(WHAT YOU ARE ASKED TO DO) In the listing below, find each line with the string "agent" and report it.

(THE DATA)
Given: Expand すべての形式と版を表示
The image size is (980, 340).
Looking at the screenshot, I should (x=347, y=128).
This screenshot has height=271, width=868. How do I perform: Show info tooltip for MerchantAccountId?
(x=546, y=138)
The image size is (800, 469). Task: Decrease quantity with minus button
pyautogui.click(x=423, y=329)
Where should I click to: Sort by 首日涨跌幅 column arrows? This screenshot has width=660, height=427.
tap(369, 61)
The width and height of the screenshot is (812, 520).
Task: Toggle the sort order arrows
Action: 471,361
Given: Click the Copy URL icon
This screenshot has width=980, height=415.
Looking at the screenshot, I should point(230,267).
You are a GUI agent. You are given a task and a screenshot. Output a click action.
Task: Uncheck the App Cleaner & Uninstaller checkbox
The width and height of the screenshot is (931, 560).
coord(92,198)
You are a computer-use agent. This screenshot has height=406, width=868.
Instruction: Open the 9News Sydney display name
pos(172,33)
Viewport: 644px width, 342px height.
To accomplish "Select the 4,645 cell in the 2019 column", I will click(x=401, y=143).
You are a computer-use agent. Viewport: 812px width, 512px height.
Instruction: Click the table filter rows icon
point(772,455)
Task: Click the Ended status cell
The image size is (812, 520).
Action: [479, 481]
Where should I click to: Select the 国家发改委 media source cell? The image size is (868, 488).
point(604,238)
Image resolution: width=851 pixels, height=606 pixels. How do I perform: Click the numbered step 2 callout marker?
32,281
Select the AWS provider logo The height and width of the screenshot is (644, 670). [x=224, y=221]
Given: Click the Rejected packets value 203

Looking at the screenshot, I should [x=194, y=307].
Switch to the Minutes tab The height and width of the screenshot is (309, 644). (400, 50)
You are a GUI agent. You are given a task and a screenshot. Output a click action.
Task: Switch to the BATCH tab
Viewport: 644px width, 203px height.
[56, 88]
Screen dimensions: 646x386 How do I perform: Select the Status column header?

(SOLUTION BELOW)
You are a GUI agent. You are given a task and a screenshot. Output a click action.
You are a computer-use agent. This screenshot has height=406, width=868.
You are a computer-use agent. Viewport: 812px width, 512px height.
You are a GUI agent. You are given a task and a screenshot. Output a click action.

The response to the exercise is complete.